PLoS One. 2019 Jul 23;14(7):e0213221. doi: 10.1371/journal.pone.0213221. eCollection 2019.
The copy numbers of genes in cancer samples are often highly disrupted and form a natural amplification/deletion experiment encompassing multiple genes. Matched array comparative genomics and transcriptomics datasets from such samples can be used to predict inter-chromosomal gene regulatory relationships. Previously we published the database METAMATCHED, comprising the results from such an analysis of a large number of publically available cancer datasets. Here we investigate genes in the database which are unusual in that their copy number exhibits consistent heterogeneous disruption in a high proportion of the cancer datasets. We assess the potential relevance of these genes to the pathology of the cancer samples, in light of their predicted regulatory relationships and enriched biological pathways. A network-based method was used to identify enriched pathways from the genes' inferred targets. The analysis predicts both known and new regulator-target interactions and pathway memberships. We examine examples in detail, in particular the gene POGZ, which is disrupted in many of the cancer datasets and has an unusually large number of predicted targets, from which the network analysis predicts membership of cancer related pathways. The results suggest close involvement in known cancer pathways of genes exhibiting consistent heterogeneous copy number disruption. Further experimental work would clarify their relevance to tumor biology. The results of the analysis presented in the database METAMATCHED, and included here as an R archive file, constitute a large number of predicted regulatory relationships and pathway memberships which we anticipate will be useful in informing such experiments.

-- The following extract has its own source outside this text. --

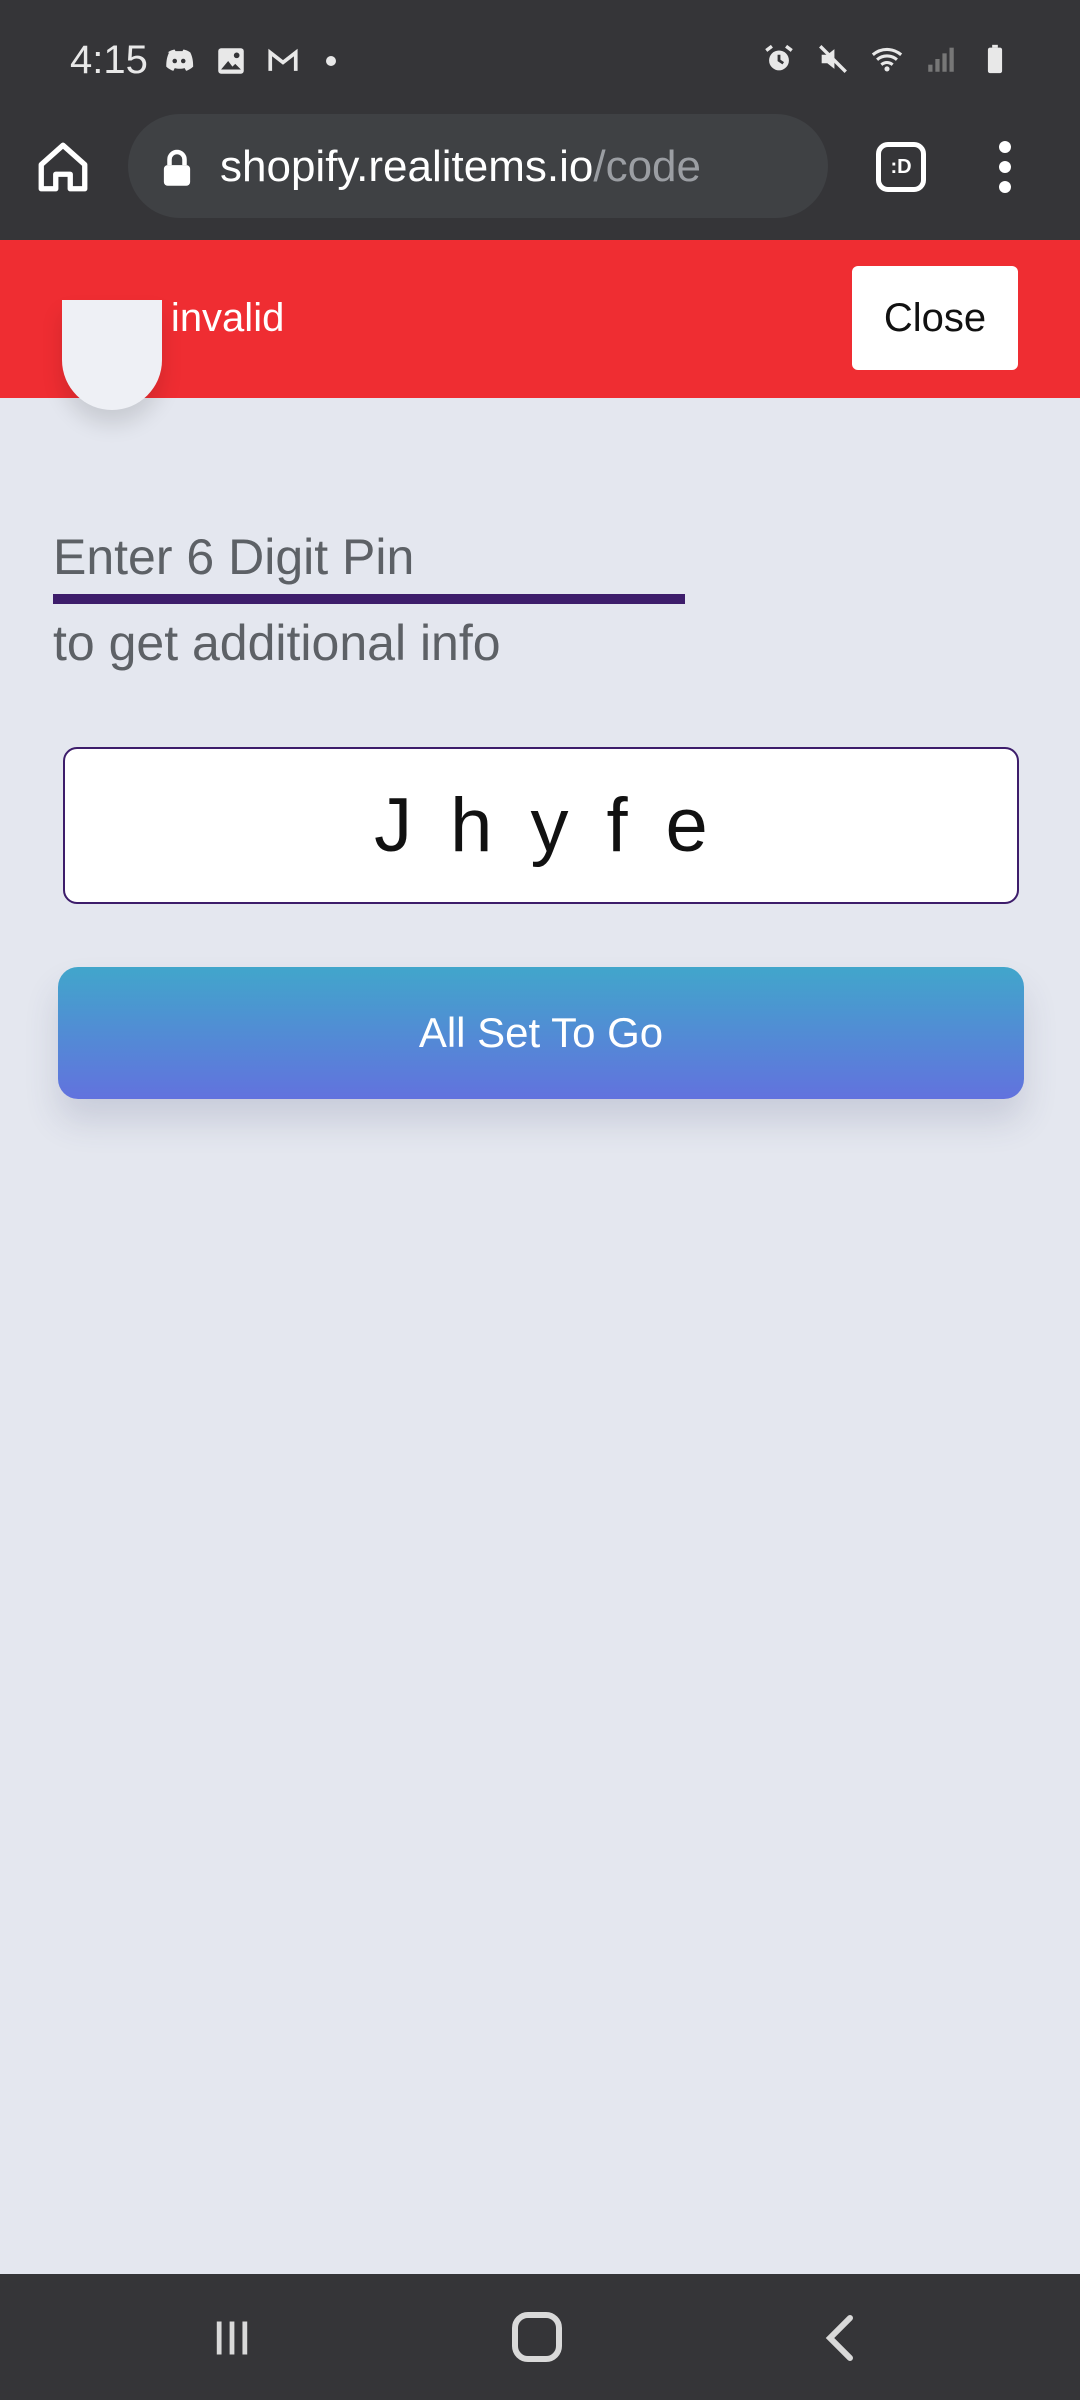 This screenshot has height=2400, width=1080. I want to click on overflow-menu-icon, so click(1005, 168).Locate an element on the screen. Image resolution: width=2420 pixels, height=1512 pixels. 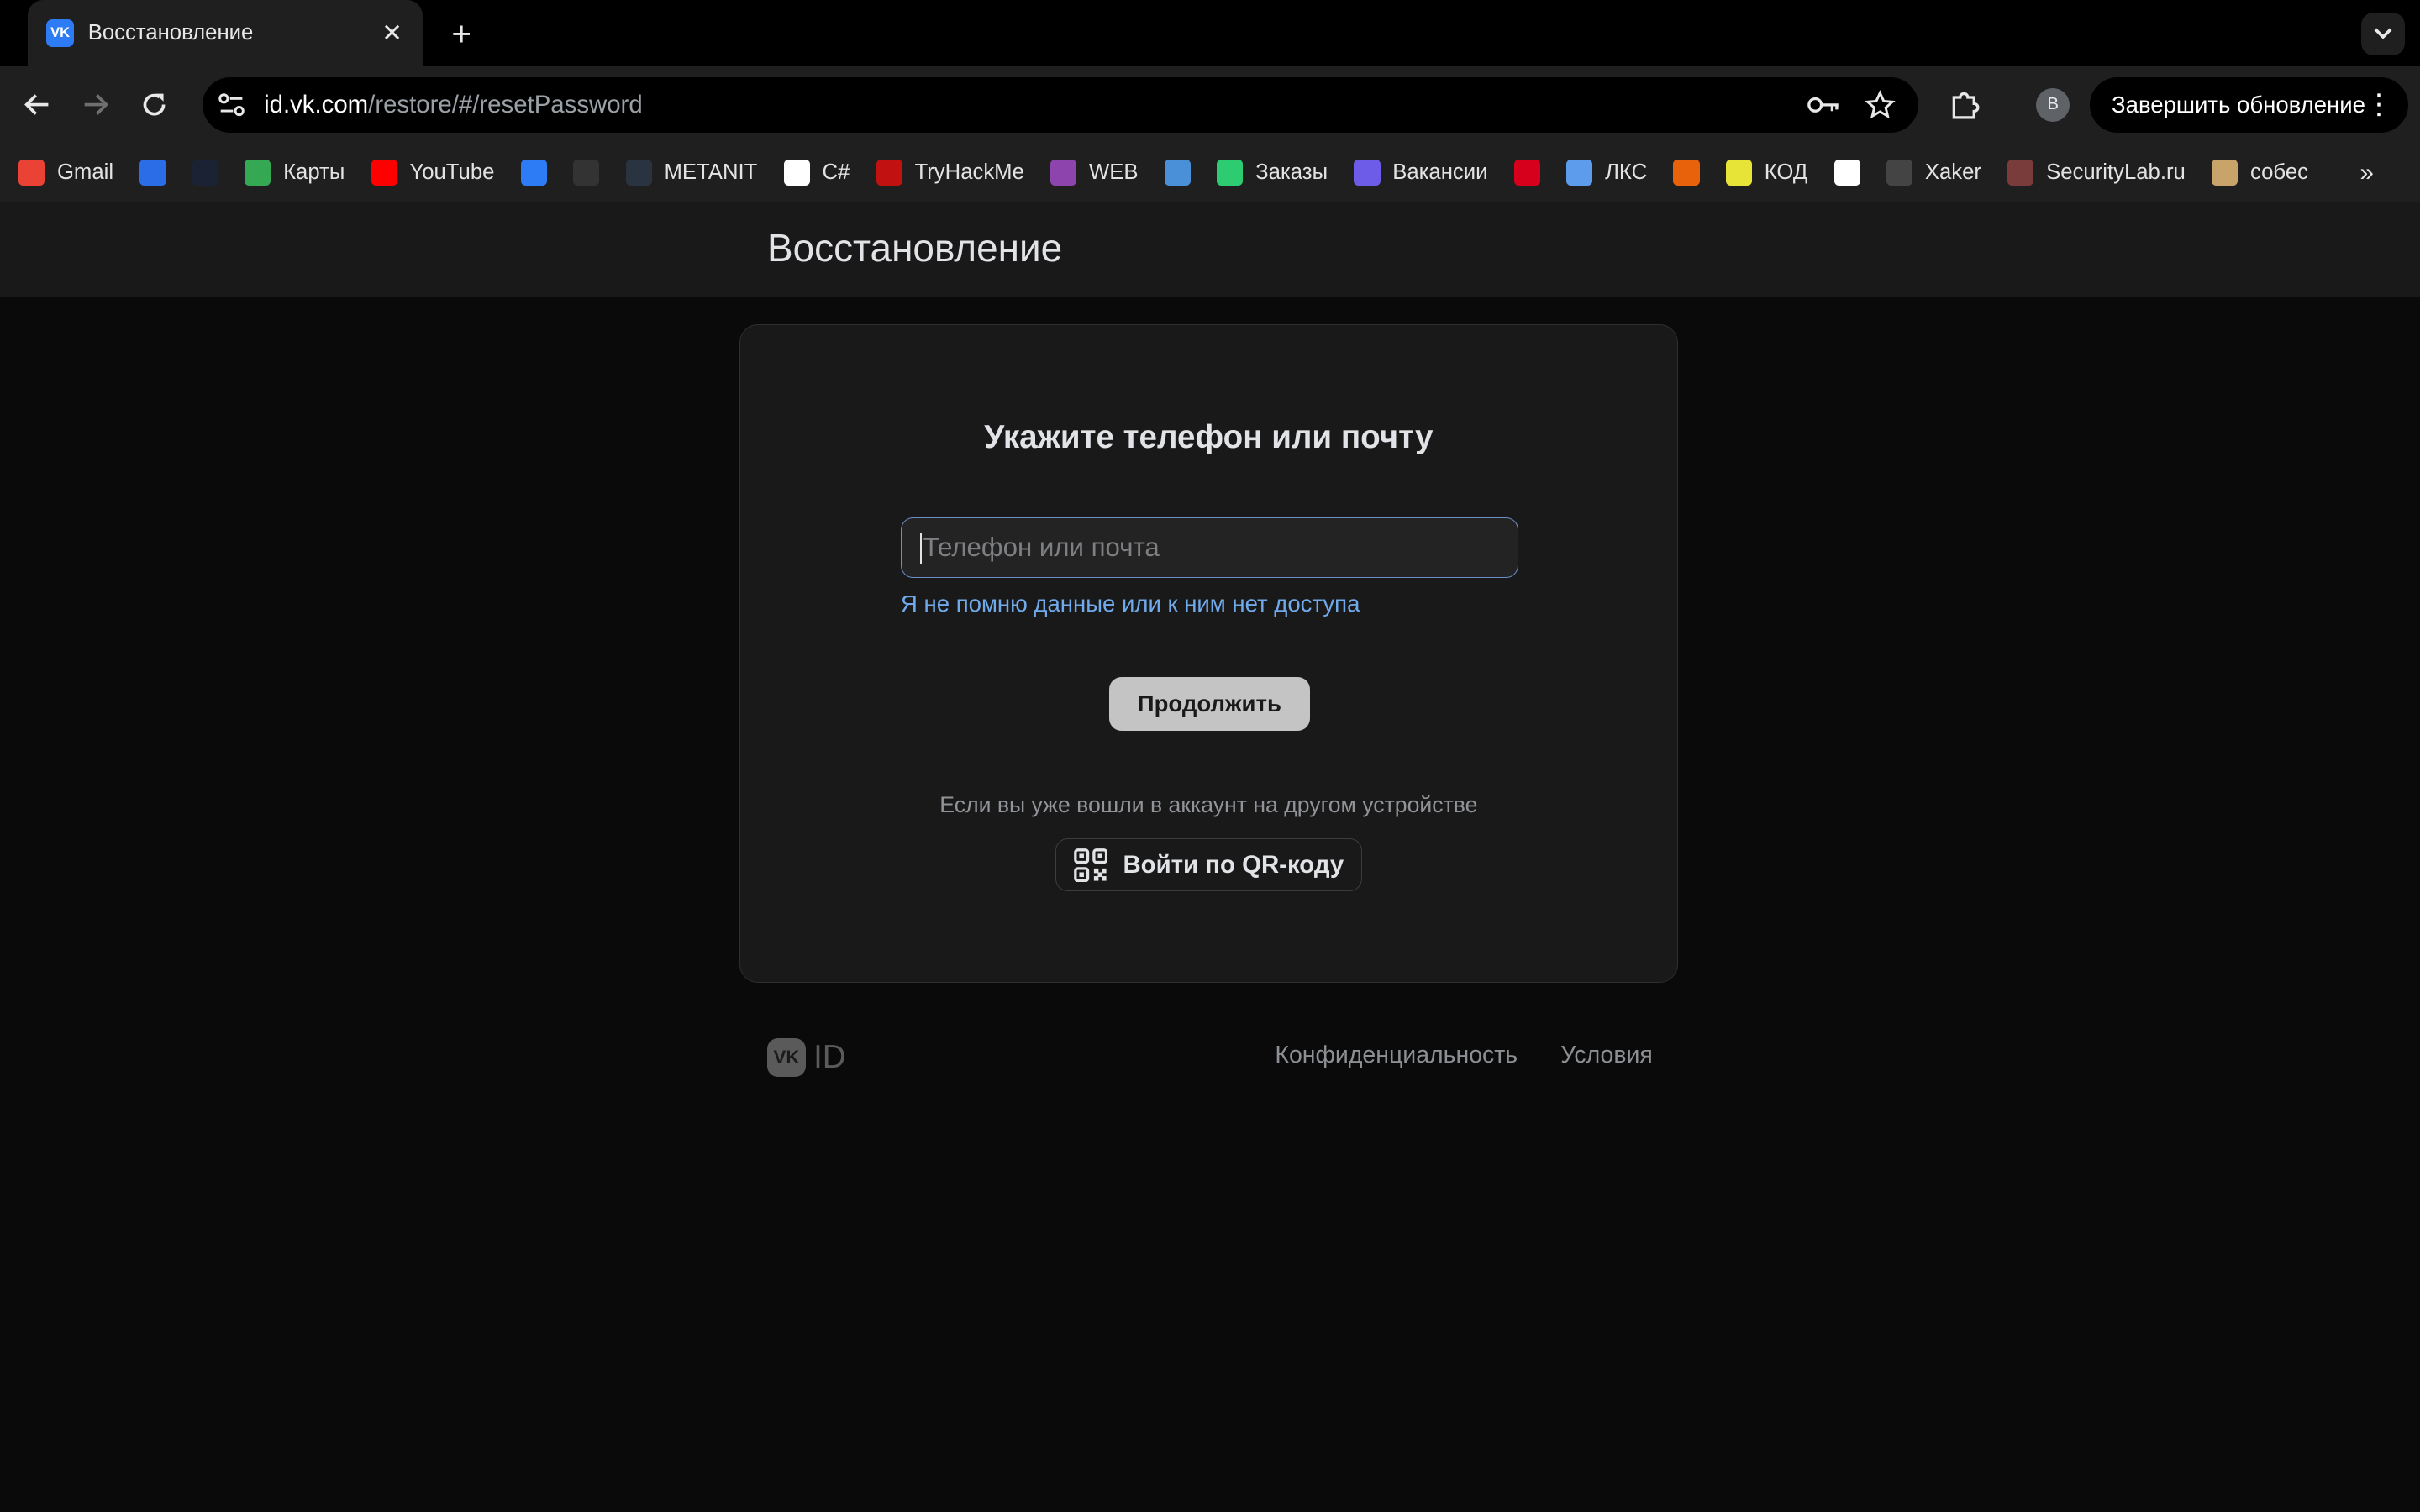
bookmark-item: КОД is located at coordinates (1766, 172).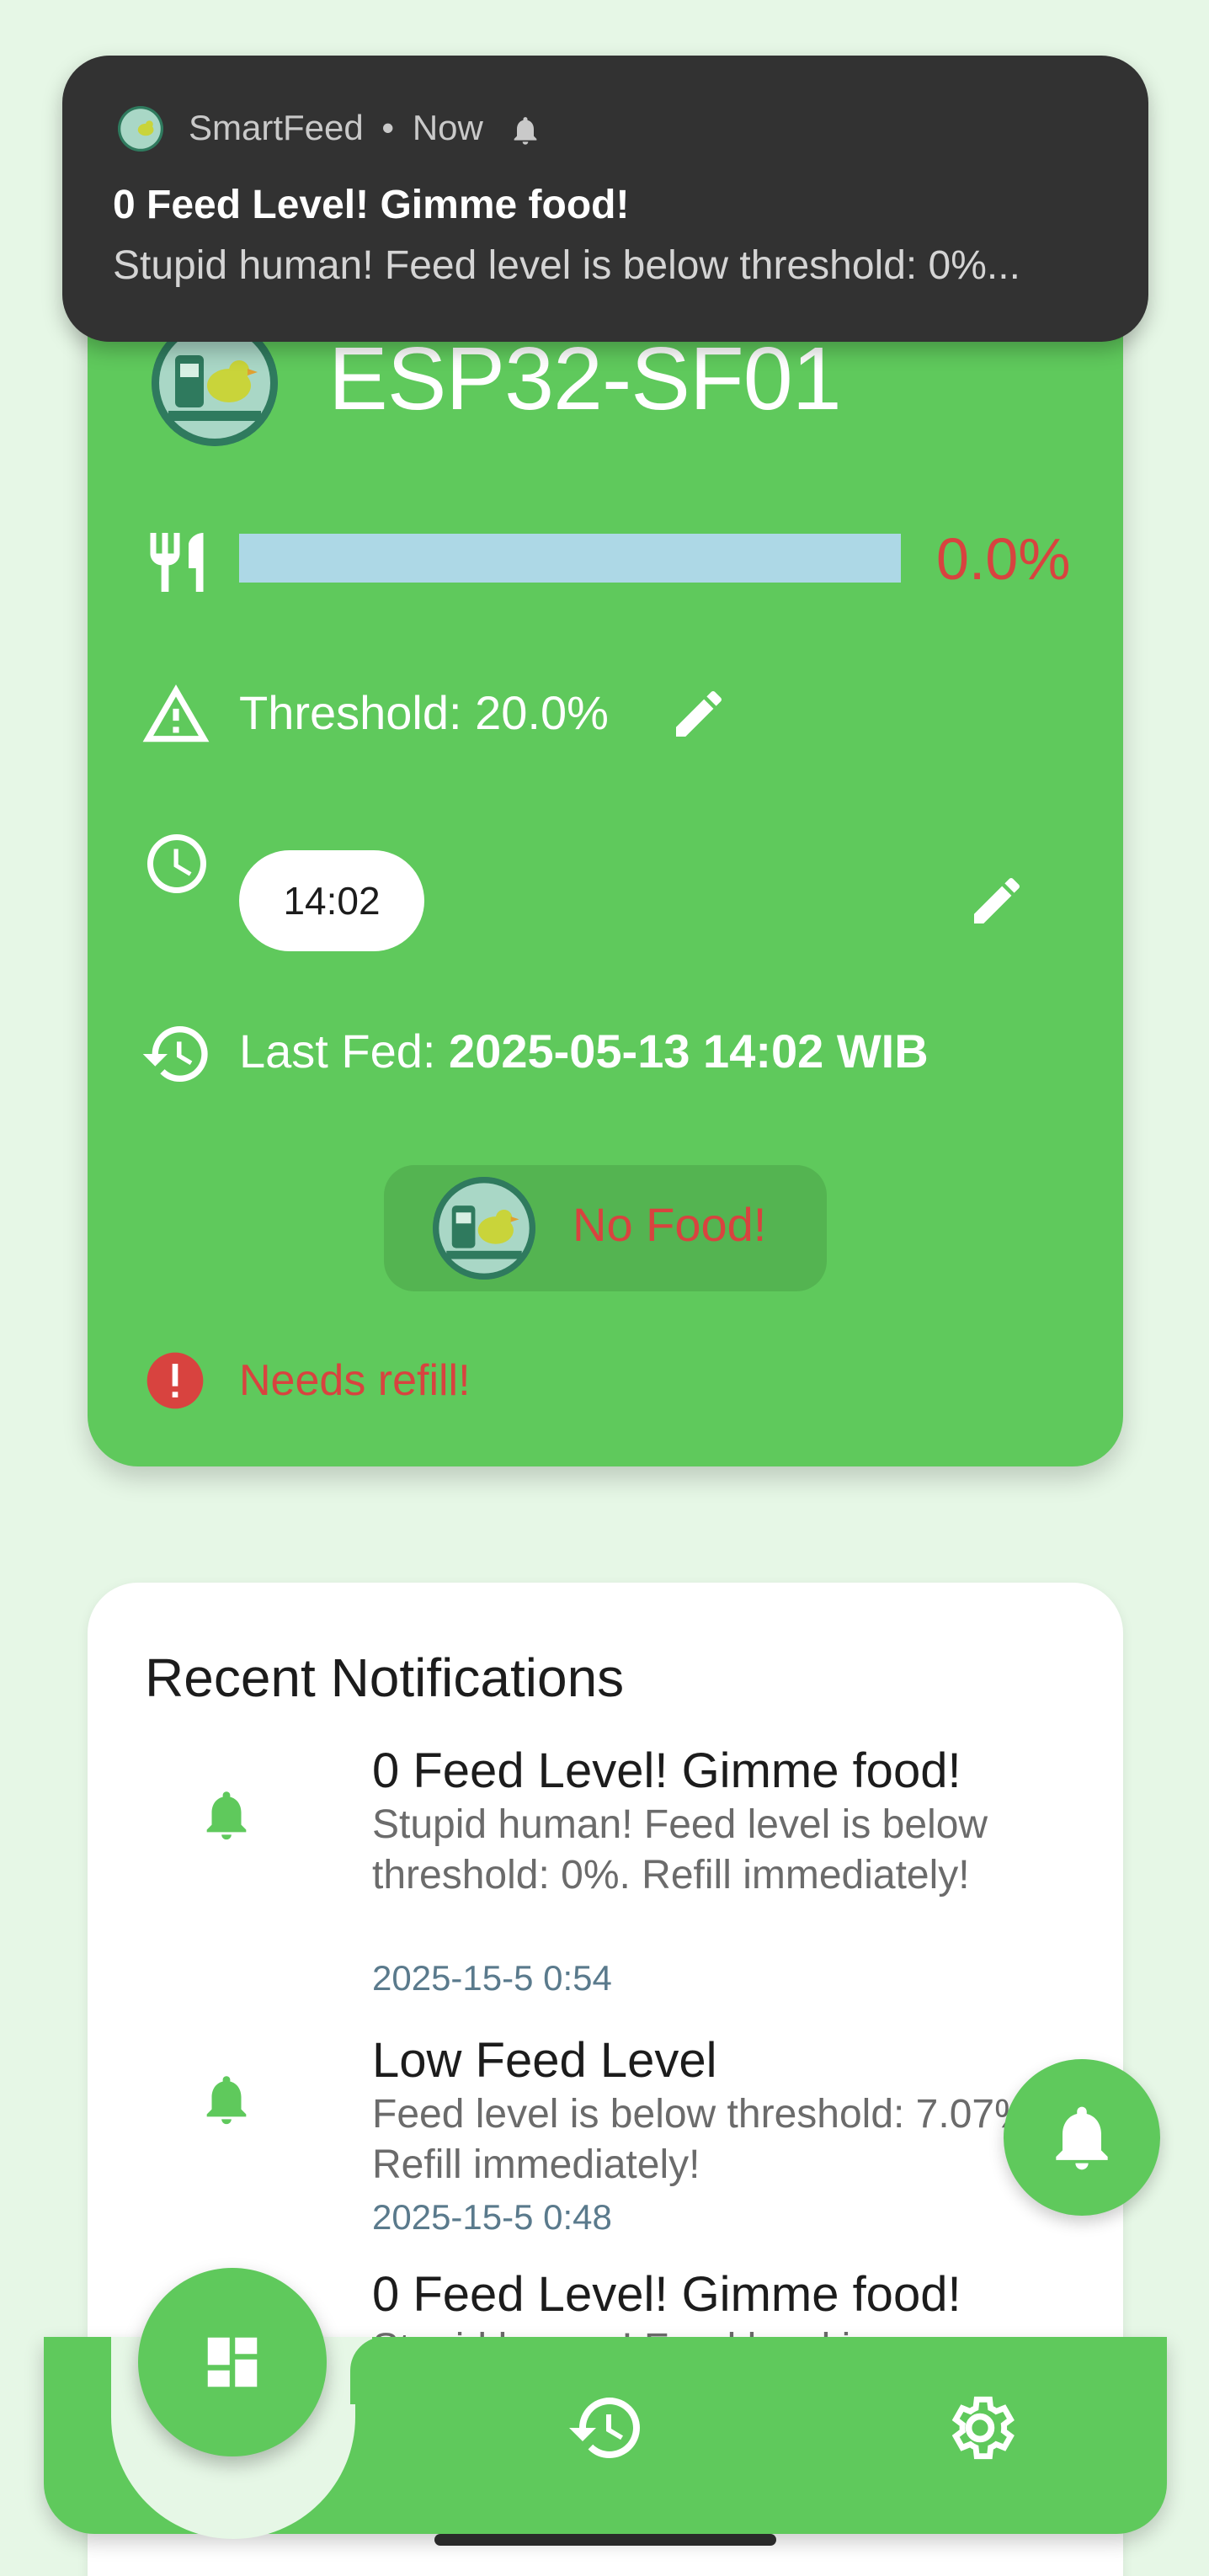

癌症样本中的基因拷贝数通常会受到严重干扰,并形成一个自然的扩增/缺失实验,涵盖多个基因。可以使用来自这些样本的匹配阵列比较基因组学和转录组学数据集来预测染色体间的基因调控关系。此前,我们发布了数据库 METAMATCHED,其中包含对大量公开可用的癌症数据集进行此类分析的结果。在这里,我们研究了数据库中一些基因,它们的拷贝数在很大比例的癌症数据集中表现出一致的异质性破坏,这很不寻常。鉴于它们预测的调控关系和丰富的生物学途径,我们评估了这些基因与癌症样本病理学的潜在相关性。基于网络的方法用于从基因的推断靶标中识别富集途径。分析预测了已知和新的调节剂-靶标相互作用和途径成员关系。我们详细检查了一些示例,特别是基因 POGZ,它在许多癌症数据集中受到干扰,并且具有异常多的预测靶标,网络分析预测了这些靶标与癌症相关途径的成员关系。结果表明,在具有一致异质性拷贝数破坏的基因中,它们密切参与了已知的癌症途径。进一步的实验工作将阐明它们与肿瘤生物学的相关性。数据库 METAMATCHED 中呈现的分析结果,以及此处包含的 R 存档文件,构成了大量预测的调控关系和途径成员关系,我们预计这些关系将有助于指导此类实验。